Monday, August 24, 2009

Promessas



- É claro que eu também quero! Há anos que falamos sobre isso e tu sabes muito bem como eu ficaria feliz e além disso não estou propriamente a ficar mais nova e, concordo, sim, quanto mais depressa engravidar, melhor. Mas tu tens bem a certeza do que me estás a dizer? – perguntou ela surpreendida, afastando bruscamente a sua cara da dele.
- Claro que tenho. Absoluta! Chica, não me digas que não ouviste falar disso, na comunicação e na explicação do simpático porta-voz? Na ausência de resposta, rematou: deu em tudo o que é noticiário, foi uma jogada inteligentíssima, de mestre, os outros partidos ainda estão em estado de choque. Com esta medida surpresa, a próxima eleição está no papo!

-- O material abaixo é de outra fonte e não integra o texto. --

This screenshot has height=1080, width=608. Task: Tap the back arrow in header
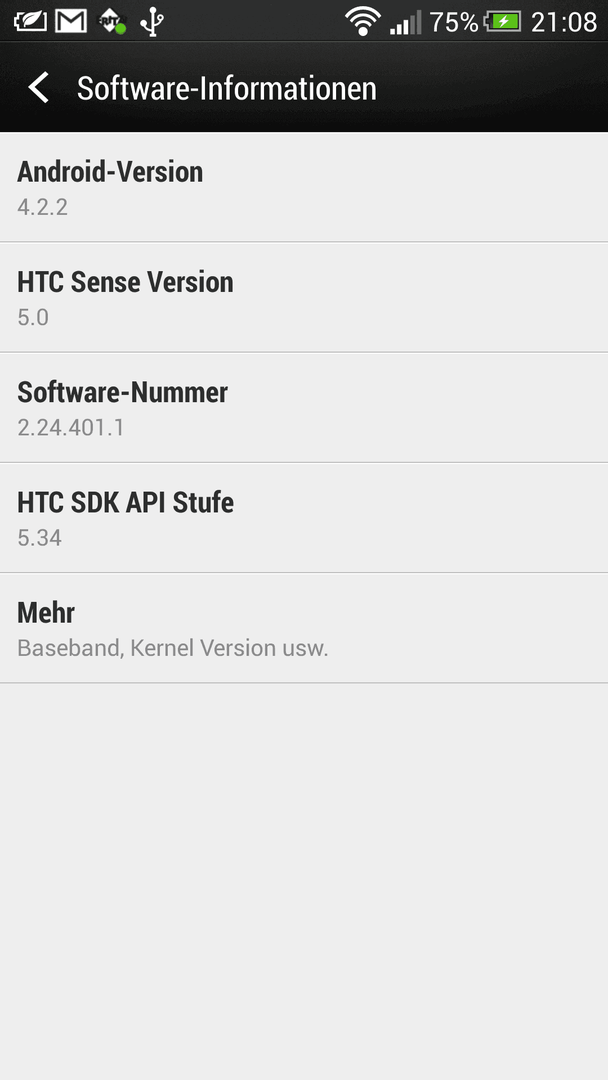coord(39,88)
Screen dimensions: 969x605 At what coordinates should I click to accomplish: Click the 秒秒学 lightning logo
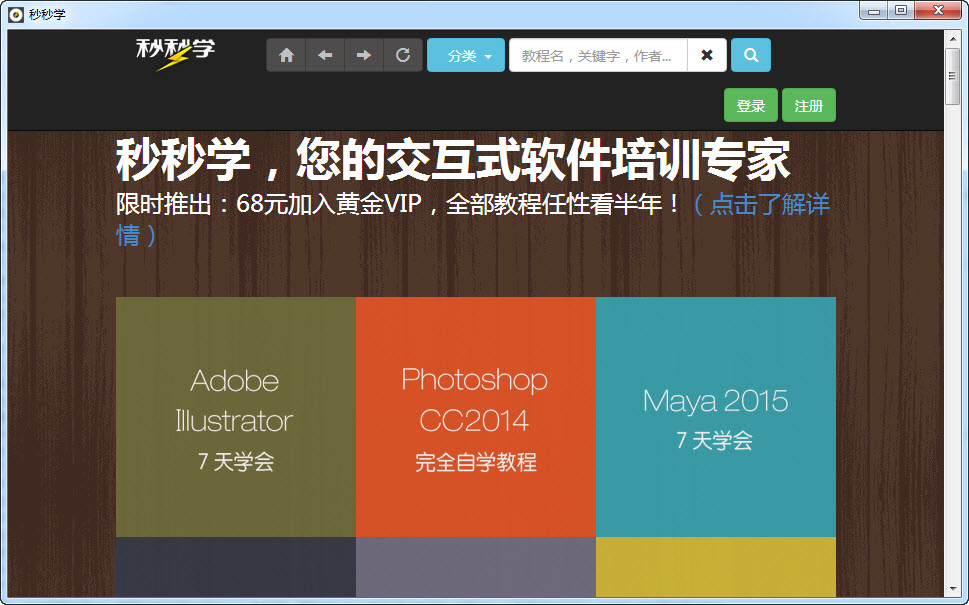coord(175,54)
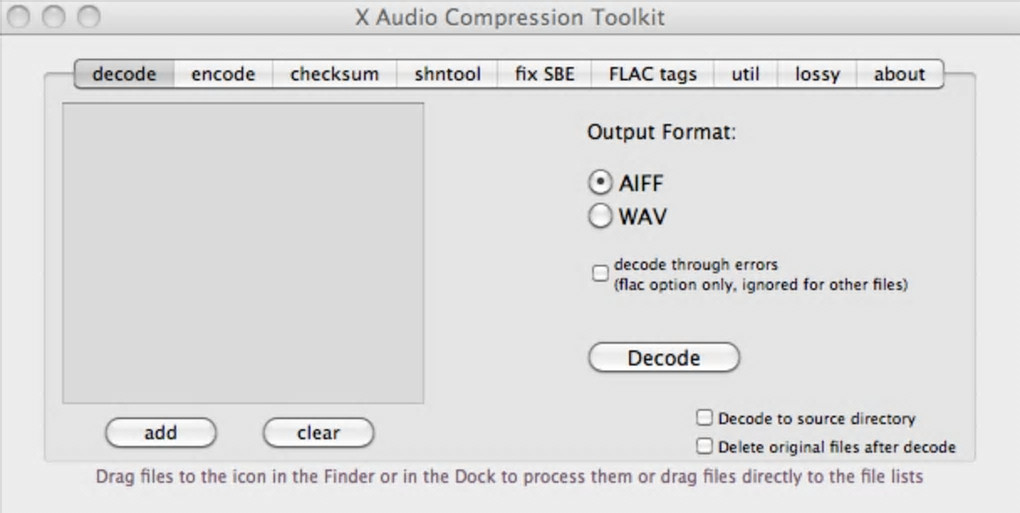Toggle Decode to source directory
The width and height of the screenshot is (1020, 513).
click(705, 419)
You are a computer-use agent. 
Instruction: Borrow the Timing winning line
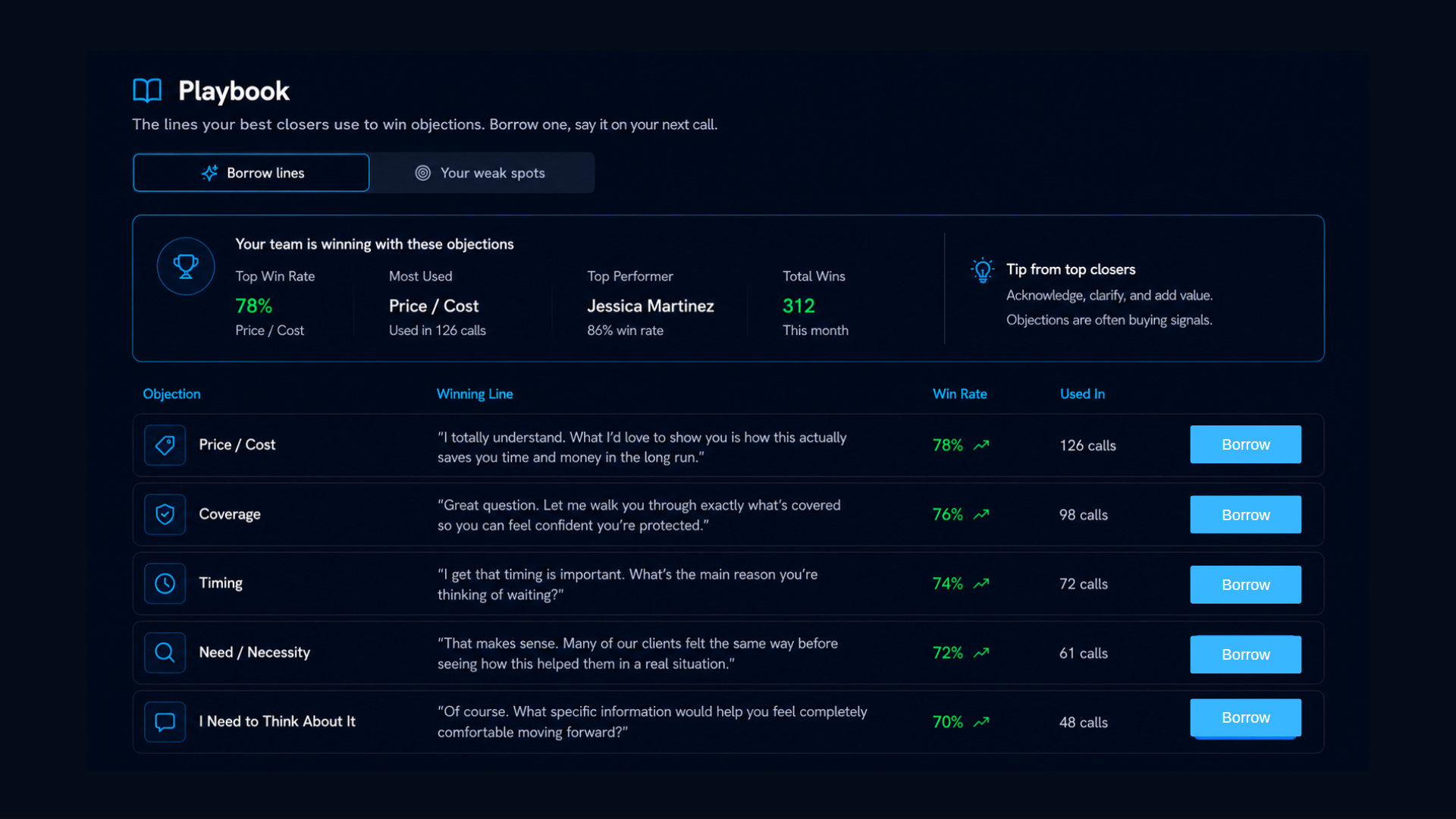point(1245,585)
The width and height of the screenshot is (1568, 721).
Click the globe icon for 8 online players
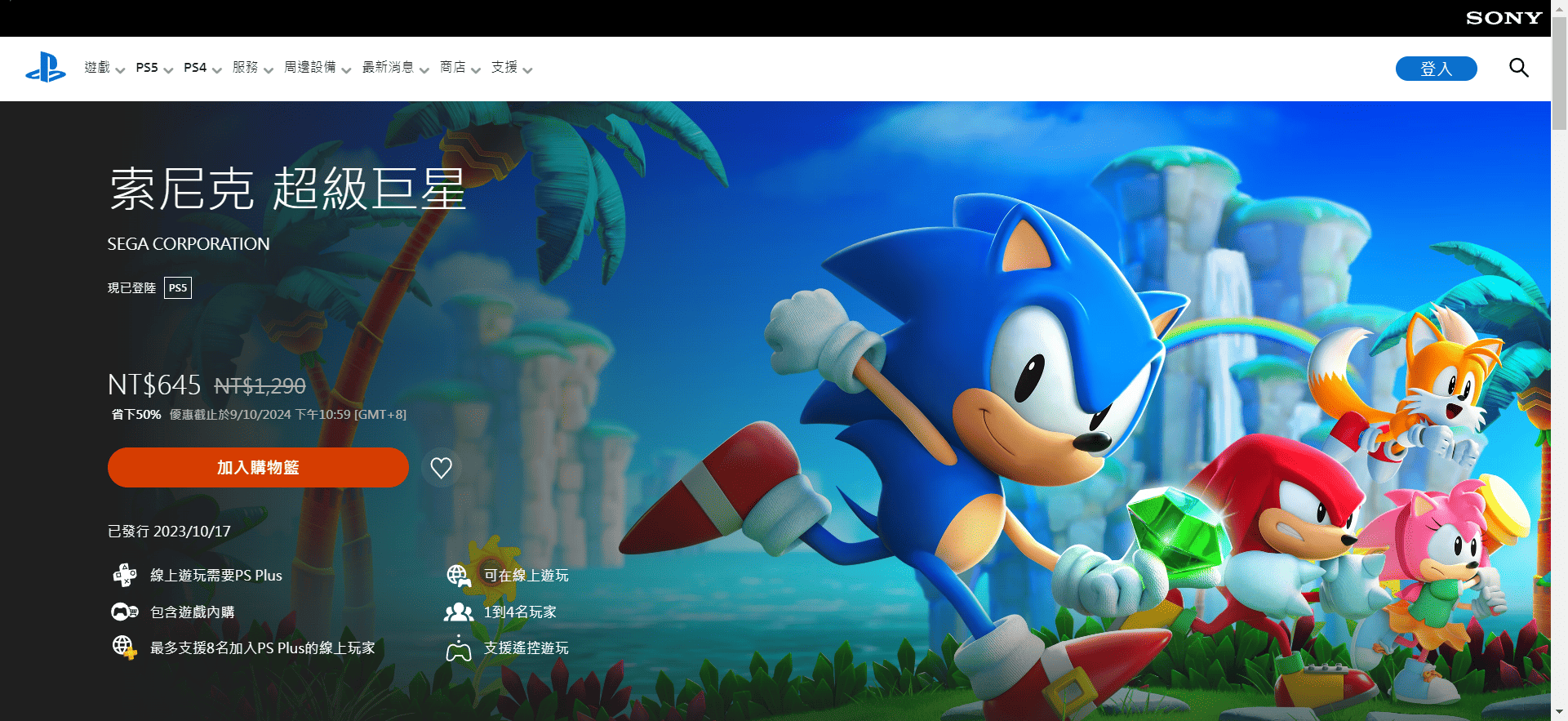tap(124, 648)
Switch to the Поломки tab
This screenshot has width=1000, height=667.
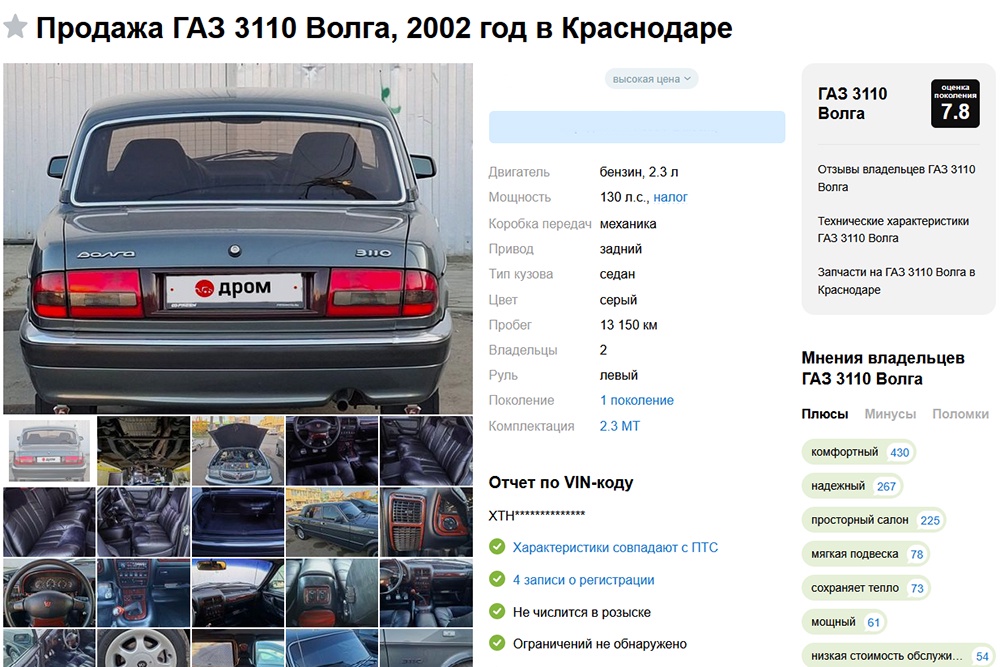[x=960, y=414]
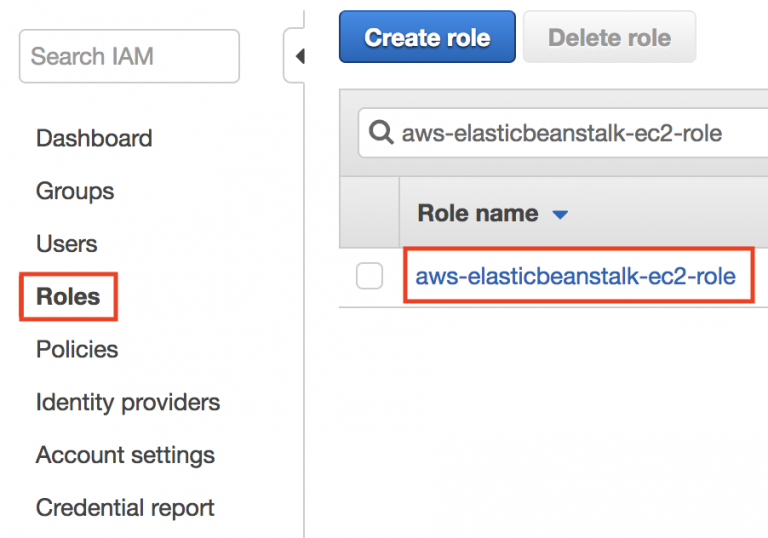This screenshot has width=768, height=538.
Task: Click the empty checkbox column header cell
Action: [369, 213]
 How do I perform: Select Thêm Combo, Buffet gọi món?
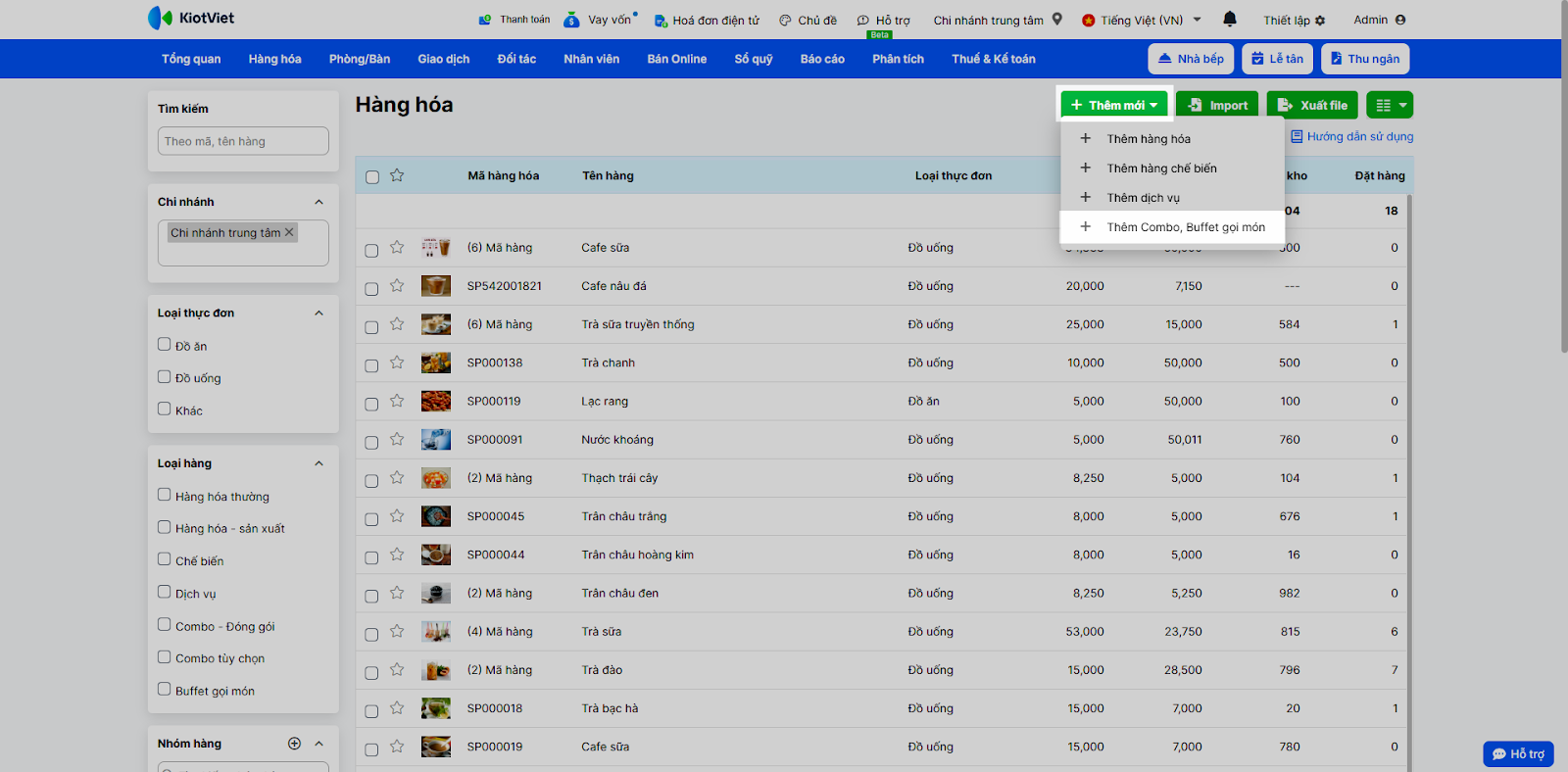tap(1185, 227)
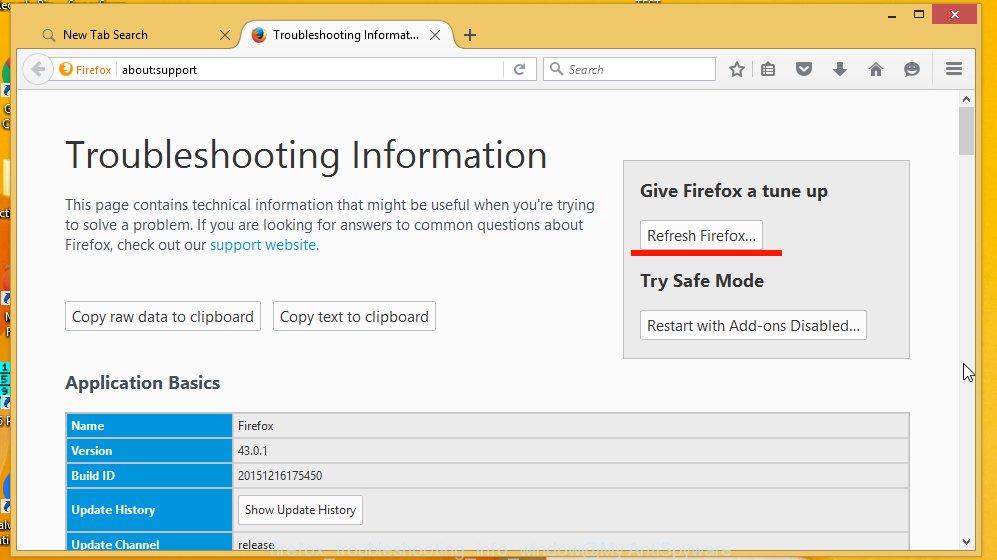Click Copy text to clipboard button

click(x=354, y=317)
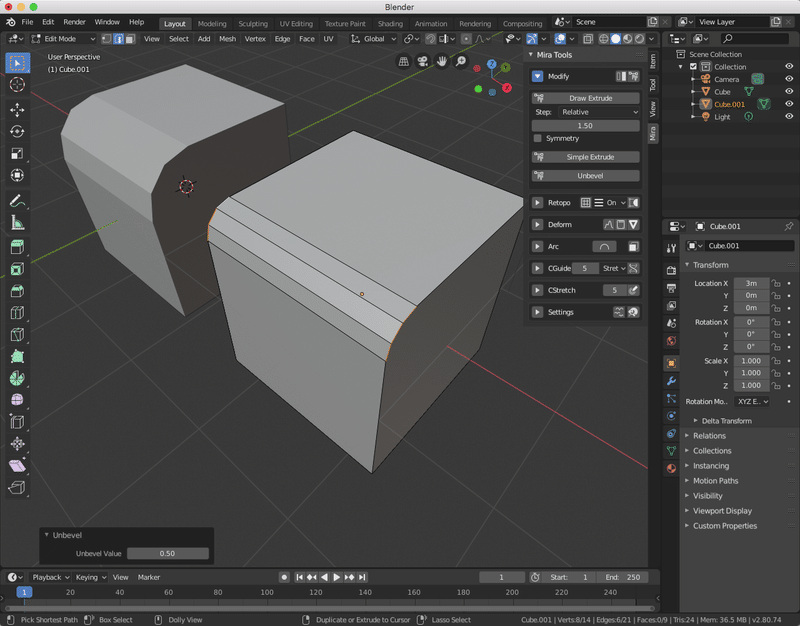The height and width of the screenshot is (626, 800).
Task: Hide the Camera in the outliner
Action: (x=789, y=79)
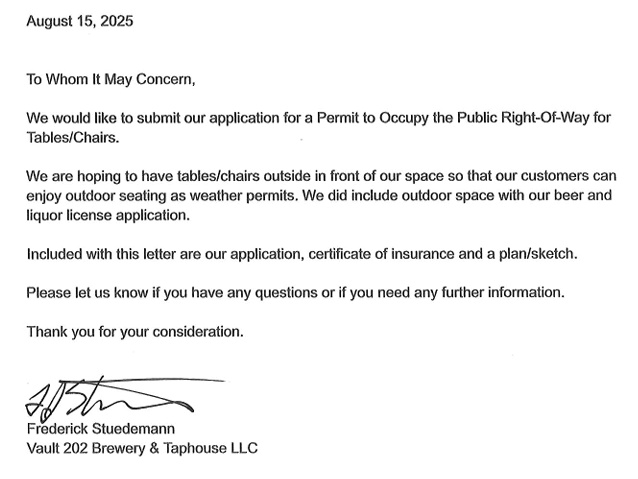Click the words 'further information'
This screenshot has height=479, width=638.
point(502,293)
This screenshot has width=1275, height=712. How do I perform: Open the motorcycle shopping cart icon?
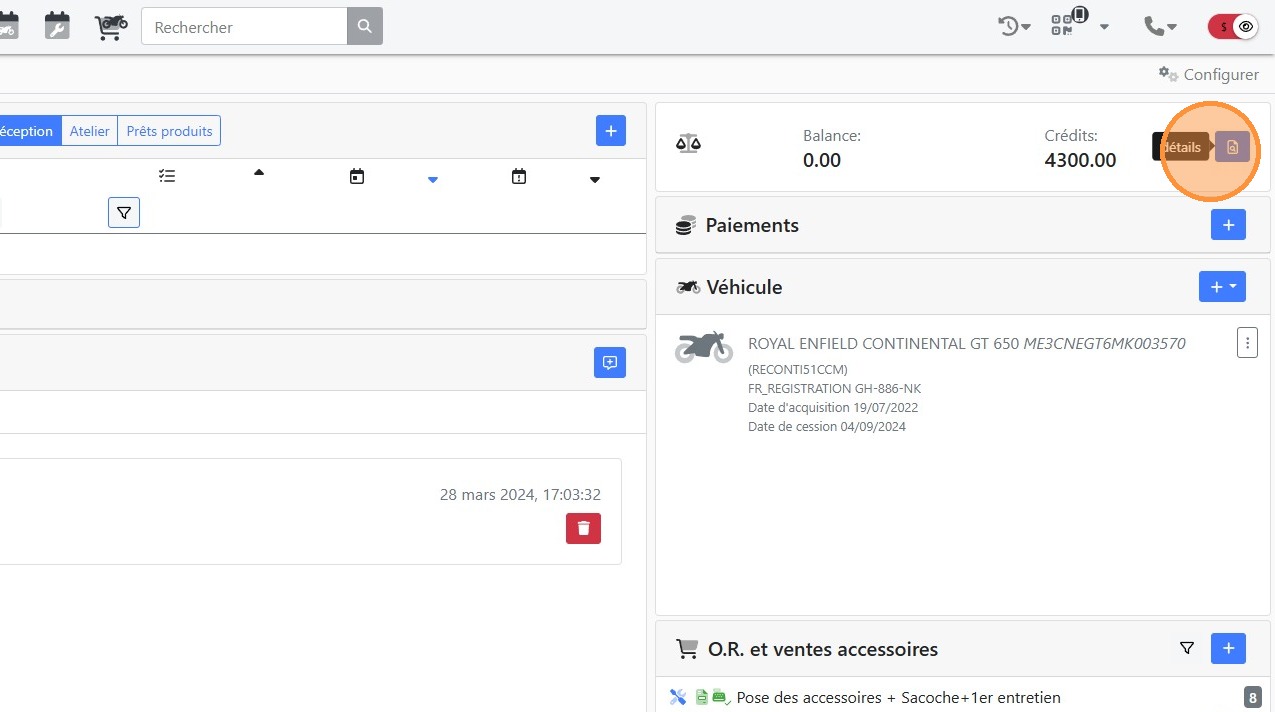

- Hum…e já fizeste bem as contas, vocês já fizeram bem as contas? – disse ela, voltando-se ligeiramente na cama e esticando o braço esquerdo em direcção ao interruptor do pequeno candeeiro cujo abajur vermelho escondia a lâmpada de energia verde renovável. Aos poucos, a escuridão em que o quarto estava mergulhado deu lugar a uma crescente luminosidade. Tens mesmo a certeza de que alguém fez bem as contas? Tens a noção da fama dessa malta, com anúncios e mais anúncios e mais anúncios…?
António levantou-se bruscamente e, sem responder, vestiu os calções do pijama, calçou os chinelos, pegou no copo com água que todos os dias levava para a sua mesinha de cabeceira e aonde sonhava, um dia, poder afogar a sua prometida dentadura postiça, bebeu um gole e saiu do quarto sem fechar a porta.
Quando voltou, pouco depois, trazia a máquina de calcular e duas bolachas; sentou-se na borda da cama e finalmente disse:
- Queres uma? A Maria estendeu a mão, sorriu agradecida e ele continuou: és mesmo do contra e desconfiada! Só porque são meus amigos tu hás-de estar sempre a embirrar com eles! Ora bem, supondo que o banco nos dá uma média de 3% de juros por ano, já vais ver a pipa de massa que ele terá quando fizer os dezoito anos.
A Maria sentou-se na cama para sacudir algumas migalhas da bolacha que se tinham espalhado pela almofada e pelo seu corpo nu e ficou à espera enquanto o marido, de costas voltadas para ela e a cabeça tombada sobre a máquina, prosseguia com os cálculos. O tempo passou – a Maria engomou uma dúzia de camisas e fez um apetitoso salame de chocolate – até que ele disse:
- Dá quase trezentos!
- Trezentos? Trezentos quê, perguntou a Maria, trezentos só de juros?
- Não – respondeu baixinho o António – trezentos tudo junto, os duzentos euros que o Sócrates dá pelo nascimento dum filho e mais os juros que ganhamos pelos dezoito anos que o dinheiro tem que ficar depositado, sem que a gente lhe possa mexer.
- Tanto? – ironizou ela. Ajoelhou-se, pôs-lhe as mãos nos ombros e, espreitando por cima da cabeça do António, ficou a olhar para os números no ecrã da máquina de calcular. Uma fortuna dessas daqui a dezoito anos? Tens a certeza que não te enganaste? António, envergonhado, atirou com a máquina de calcular para cima da cadeira aonde estavam as calças de ganga e a camisa de linho branca que vestira durante o dia, descalçou os chinelos, despiu os calções do pijama e deitou-se na cama, também ele nu, virado para a mulher, o cotovelo esquerdo espetado no colchão e a mão esquerda a apoiar a cabeça:
- Tenho e não, não me enganei! – balbuciou amuado.
A Maria, deitou-se de barriga para cima e, pensativa, pôs-se a brincar com o piercing que tinha no umbigo. Então perguntou:
- O que é que preferes: enfiar o preservativo ou tomar um duche de água gelada?